0

I'm building a Recurrent Auto-encoder to make feature extraction on some time series sequences. All this sequences have different lengths and looking at different tutorials it seems that LSTM input layer accept only data in a format like (nb_sequence, nb_timestep, nb_feature) with the same timestep for all the sequences.

My model look like this:

encoder=Sequential([
    LSTM(128,activation="relu",input_shape=(timesteps,n_features),return_sequences=True),
    LSTM(64,activation="relu",return_sequences=False)
],name="Encoder")

decoder=Sequential([
    RepeatVector(timesteps,input_shape=[64]),
    LSTM(64,activation="relu",return_sequences=True),
    LSTM(128,activation="relu",return_sequences=True),
    TimeDistributed(Dense(n_features))
],name="Decoder")

autoencoder=Sequential([encoder,decoder])

Is it possible to train my model with different sequences with different lengths ? If yes, how have to proceed ?

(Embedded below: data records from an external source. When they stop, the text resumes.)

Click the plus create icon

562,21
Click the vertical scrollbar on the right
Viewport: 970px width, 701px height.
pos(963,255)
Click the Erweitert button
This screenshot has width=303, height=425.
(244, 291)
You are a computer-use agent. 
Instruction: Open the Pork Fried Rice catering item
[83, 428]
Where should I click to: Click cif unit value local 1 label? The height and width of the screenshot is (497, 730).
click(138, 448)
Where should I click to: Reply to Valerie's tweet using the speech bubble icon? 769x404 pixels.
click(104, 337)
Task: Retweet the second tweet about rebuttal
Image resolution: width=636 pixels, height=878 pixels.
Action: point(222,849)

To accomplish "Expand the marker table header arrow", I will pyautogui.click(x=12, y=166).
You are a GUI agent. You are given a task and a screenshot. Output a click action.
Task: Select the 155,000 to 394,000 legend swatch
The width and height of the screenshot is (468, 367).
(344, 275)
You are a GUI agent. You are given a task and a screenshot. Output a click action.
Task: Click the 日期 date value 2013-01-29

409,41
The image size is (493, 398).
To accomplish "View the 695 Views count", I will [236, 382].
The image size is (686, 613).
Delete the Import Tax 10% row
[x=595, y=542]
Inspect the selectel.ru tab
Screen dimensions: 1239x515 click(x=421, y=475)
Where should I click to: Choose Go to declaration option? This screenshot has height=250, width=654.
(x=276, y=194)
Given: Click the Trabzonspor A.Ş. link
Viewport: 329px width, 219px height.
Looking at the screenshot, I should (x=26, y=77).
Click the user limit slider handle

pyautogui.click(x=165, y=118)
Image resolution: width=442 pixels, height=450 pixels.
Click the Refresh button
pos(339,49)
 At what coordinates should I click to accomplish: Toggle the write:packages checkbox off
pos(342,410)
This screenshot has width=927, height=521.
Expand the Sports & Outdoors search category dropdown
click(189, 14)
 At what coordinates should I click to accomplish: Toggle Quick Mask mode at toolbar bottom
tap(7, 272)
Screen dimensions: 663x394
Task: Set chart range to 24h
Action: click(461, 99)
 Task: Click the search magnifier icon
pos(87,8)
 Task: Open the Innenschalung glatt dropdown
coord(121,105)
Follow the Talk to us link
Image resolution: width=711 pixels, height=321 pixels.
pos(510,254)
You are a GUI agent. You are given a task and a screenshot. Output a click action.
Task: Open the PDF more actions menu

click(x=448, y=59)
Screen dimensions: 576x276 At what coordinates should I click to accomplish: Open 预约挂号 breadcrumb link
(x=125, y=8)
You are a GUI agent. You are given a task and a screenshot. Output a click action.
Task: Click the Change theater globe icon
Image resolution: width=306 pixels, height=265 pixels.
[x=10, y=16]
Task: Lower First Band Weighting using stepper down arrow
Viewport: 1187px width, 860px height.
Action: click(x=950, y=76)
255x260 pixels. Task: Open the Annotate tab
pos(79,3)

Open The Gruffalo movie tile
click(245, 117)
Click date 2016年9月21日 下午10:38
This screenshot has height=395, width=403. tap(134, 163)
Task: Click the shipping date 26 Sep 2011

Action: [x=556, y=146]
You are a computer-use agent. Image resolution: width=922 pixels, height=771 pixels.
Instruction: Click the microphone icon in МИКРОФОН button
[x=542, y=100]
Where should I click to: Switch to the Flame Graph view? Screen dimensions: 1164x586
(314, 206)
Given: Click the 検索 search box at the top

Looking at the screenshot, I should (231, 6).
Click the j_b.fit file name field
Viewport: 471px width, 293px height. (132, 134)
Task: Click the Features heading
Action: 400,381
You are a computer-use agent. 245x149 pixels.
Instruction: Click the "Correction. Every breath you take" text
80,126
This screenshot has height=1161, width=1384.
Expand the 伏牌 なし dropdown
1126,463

  • Take a look at https://stackoverflow.com/questions/51030782/why-do-we-pack-the-sequences-in-pytorch – Lodinn Jan 03 '23 at 16:45
  • At a lower level, inputs have to be collated into a single tensor for training (`collate_fn` in Torch's dataloaders). You can't really train on variable size inputs, especially not with with fully connected layers. The only way around it is batch size=1 inputs (SGD). – Lodinn Jan 03 '23 at 16:52
  • @Lodinn, so you are telling me the only way is to proceed with 1 sequence at time with SGD, how can affect my model if i proceed in that way ? There are some others ways to do FE with DL models that you can suggest me? Thank you in advance – Nathaldien Jan 03 '23 at 21:33
  • No, that's not the *only* way per se - see e.g. https://stackoverflow.com/a/58025761/10672371. Basically, you can pad your sequences to the same length and tell the model to ignore the padding or even do nothing and train as-is (which is common-ish in image processing). Training with SGD doesn't affect the model itself, training strategy is not a part of the architecture, although it might as well be. With SGD, it might not converge any well. With padding, it might learn the padding. – Lodinn Jan 03 '23 at 23:57
  • One more thing you could do is training encoder and decoder with different optimizers (see e.g. [this](https://www.tensorflow.org/guide/keras/customizing_what_happens_in_fit/#going_lower-level)). Probably [masking](https://www.tensorflow.org/guide/keras/masking_and_padding) is indeed the best solution for your use case. – Lodinn Jan 04 '23 at 00:00
  • I applied the masking as you suggest and it seems it's working fine, but now i dont know very well how to translate the output of my autoencoder from vectorized(embedded) to time series. – Nathaldien Jan 04 '23 at 16:07

0 Answers0